> **PROBLEM**
Beneath this instruction is a listing. Transcribe from it only the stretch from the line with "Task: Select the Triggers play icon" through the line with "Viewport: 1341px width, 896px height.", both end lines included, exactly as written.

> **THE DATA**
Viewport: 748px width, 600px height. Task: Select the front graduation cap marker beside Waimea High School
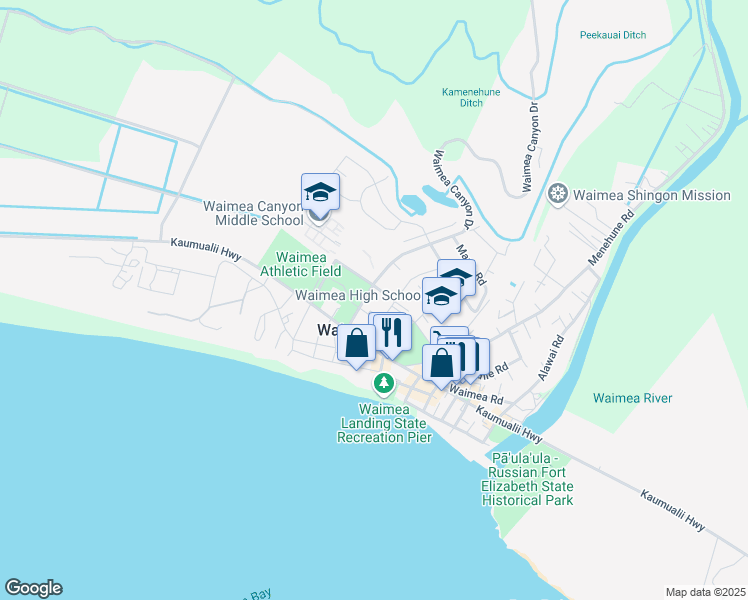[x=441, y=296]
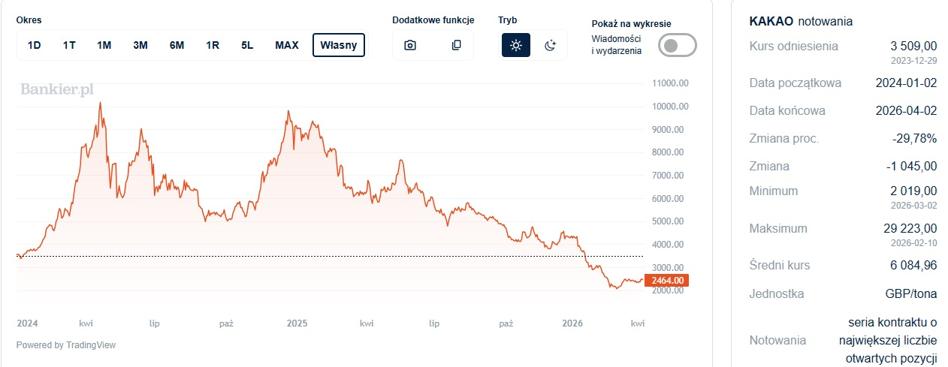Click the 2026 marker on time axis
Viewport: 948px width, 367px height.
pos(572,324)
==
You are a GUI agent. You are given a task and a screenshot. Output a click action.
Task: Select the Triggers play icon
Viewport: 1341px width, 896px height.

> **OUTPUT FOR THIS EXERCISE**
Task: Select the Triggers play icon
Viewport: 1341px width, 896px height.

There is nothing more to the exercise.